Many homeowners expanding their families or simply interested in more space often look to that neglected area above their heads: the attic. Just like basements, attics are spaces that are ripe for expansion because large-scale structural building is kept to a minimum. Much of the building structure, consisting of exterior walls, roof, joists, and other expensive contractor-driven features, is already in place.
One feature that makes an attic bedroom so valuable for homeowner use and eventual resale is a bathroom. An attic bedroom without a same-level bathroom can be a tough sell, both for current occupants and for potential buyers. Learn the general outlines of installing a basic, lower-cost attic bathroom, whether this is a do-it-yourself project or one that you feel is best left in the hands of a building contractor.
Unlike upgrading an existing bathroom, installing a new bathroom can involve heavy plumbing and wiring work. This is not a project for beginners or anyone who is not a home improvement veteran. For an addition or renovation of this degree, our experts strongly recommend hiring a professional.

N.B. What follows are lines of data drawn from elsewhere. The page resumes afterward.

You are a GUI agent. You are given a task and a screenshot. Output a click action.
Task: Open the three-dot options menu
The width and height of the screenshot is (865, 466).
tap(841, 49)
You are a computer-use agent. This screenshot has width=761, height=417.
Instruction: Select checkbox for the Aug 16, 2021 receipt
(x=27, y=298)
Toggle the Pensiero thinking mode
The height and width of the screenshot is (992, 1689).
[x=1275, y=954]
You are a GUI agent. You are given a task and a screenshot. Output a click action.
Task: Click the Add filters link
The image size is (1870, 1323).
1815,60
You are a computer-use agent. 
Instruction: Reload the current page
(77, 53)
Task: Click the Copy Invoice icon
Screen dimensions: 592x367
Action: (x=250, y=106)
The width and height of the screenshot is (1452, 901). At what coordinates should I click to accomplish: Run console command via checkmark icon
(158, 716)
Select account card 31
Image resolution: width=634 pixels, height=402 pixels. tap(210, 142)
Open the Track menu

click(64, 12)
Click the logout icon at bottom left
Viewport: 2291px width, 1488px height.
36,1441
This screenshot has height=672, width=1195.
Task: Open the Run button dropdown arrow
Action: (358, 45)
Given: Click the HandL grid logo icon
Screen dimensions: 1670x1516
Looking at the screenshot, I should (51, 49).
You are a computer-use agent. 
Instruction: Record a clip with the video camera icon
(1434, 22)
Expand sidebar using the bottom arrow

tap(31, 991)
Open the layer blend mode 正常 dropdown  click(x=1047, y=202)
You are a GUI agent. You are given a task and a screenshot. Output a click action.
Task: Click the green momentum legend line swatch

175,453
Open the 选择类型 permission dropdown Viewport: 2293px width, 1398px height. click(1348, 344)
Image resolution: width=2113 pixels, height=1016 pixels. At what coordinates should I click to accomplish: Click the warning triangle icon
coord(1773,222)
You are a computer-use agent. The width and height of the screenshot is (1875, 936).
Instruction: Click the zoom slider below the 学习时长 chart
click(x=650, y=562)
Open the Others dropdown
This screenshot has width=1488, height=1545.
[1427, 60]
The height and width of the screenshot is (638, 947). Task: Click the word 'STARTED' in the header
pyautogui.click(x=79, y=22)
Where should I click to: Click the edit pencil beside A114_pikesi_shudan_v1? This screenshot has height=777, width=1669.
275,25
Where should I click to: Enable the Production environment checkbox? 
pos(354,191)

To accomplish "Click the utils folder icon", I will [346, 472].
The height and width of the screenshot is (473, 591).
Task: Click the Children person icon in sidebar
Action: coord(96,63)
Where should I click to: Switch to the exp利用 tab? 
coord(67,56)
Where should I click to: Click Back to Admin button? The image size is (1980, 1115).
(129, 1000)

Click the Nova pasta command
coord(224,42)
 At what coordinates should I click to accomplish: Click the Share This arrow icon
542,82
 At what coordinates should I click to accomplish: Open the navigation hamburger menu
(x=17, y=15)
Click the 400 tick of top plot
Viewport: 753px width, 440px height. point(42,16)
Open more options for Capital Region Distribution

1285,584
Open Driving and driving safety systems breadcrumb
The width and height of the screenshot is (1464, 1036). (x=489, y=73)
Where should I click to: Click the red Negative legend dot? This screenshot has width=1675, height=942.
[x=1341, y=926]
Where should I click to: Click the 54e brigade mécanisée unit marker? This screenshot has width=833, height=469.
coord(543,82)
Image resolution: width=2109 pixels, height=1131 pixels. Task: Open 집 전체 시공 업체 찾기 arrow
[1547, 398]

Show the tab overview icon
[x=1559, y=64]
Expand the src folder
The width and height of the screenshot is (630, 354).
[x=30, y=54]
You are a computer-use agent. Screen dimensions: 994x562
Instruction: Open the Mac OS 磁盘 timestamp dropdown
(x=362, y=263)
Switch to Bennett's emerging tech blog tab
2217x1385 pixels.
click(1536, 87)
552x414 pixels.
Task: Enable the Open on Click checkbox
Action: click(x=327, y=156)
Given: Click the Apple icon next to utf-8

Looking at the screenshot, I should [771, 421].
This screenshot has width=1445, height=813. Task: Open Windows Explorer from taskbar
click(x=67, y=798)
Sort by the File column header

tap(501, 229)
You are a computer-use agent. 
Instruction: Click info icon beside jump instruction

Assessing and Planning Your Project
Full bathrooms, consisting of a toilet, sink, and bathing facilities, add maximum utility and value to your attic. Full baths are also the most costly and labor-intensive type of bathroom to create since a bathtub or shower adds significant weight to the flooring, as well as creates more complications with water supply and drainage lines. Instead of a full bathroom, many homeowners decide to install a half-bathroom: sink and toilet only, with no bathing facilities.
Consider the placement of your attic bathroom. The highest possible ceiling for an attic bathroom is usually afforded by situating the room closer to the center of the home, where the roof peak is at its highest. Consider the vital services that are necessary for building a bathroom: electrical supply wires, water supply lines, branch drainage lines, sewer line, and vent stack. Since these services are found in the bathroom or kitchen on the floor below, it makes sense to locate your attic bathroom directly above either of those rooms, preferably a bathroom.
Developing a solid bathroom floor plan is critical to fitting all of the necessary items in this tight space. Begin by considering the largest item that will be installed in the space and working downward in size. If this will be a small full bathroom, a standard alcove bathtub size is 60 inches long. This means that the tub must be bounded by three walls, and the tub will fit tightly against the walls. Next in size is the bathroom vanity. If two of the walls are 60 inches long, then the other two walls should be longer than 60 inches to create a rectangular space that can fit a sink and vanity combination ranging from 24 inches to 36 inches wide. If room is at a premium, you may wish to install a space-saving pedestal sink.
Codes, Permits, and Regulations
Due to safety concerns, attic conversions of any type are controlled by building code. Check with your local permitting office about the types of permits you will need to apply for before building living space within your attic. In addition, bathroom additions in any section of the home always come with code restrictions and permit requirements.
Before You Begin
Costs for a DIY attic bathroom, like a contractor-built space, can vary enormously depending on its size, the features you choose to include, and the quality of the building materials you choose. In most cases, a skilled DIYer can do the work for about half of what it would cost with a contractor. But a simple bath with sheet vinyl flooring and prefab shower stall will be far more affordable than one with designer marble floor tile and a special-order whirlpool tub.
What Is Live Weight, Dead Weight?
Unless built expressly for the future addition of living space, the ceiling joists or rafter ties will need to be strengthened for the bathroom flooring. Attic floors often are built to accommodate only a maximum dead weight load. Dead weight essentially means an attic that is only used for storing boxes and for very limited traffic. Live weight load refers to the total weight carried by the floor, including furnishings, occupants, and all other permanent and temporary objects. Flooring joist span tables will assist you with information about whether you need to strengthen your joists. Better yet, consult with a structural engineer or a qualified contractor.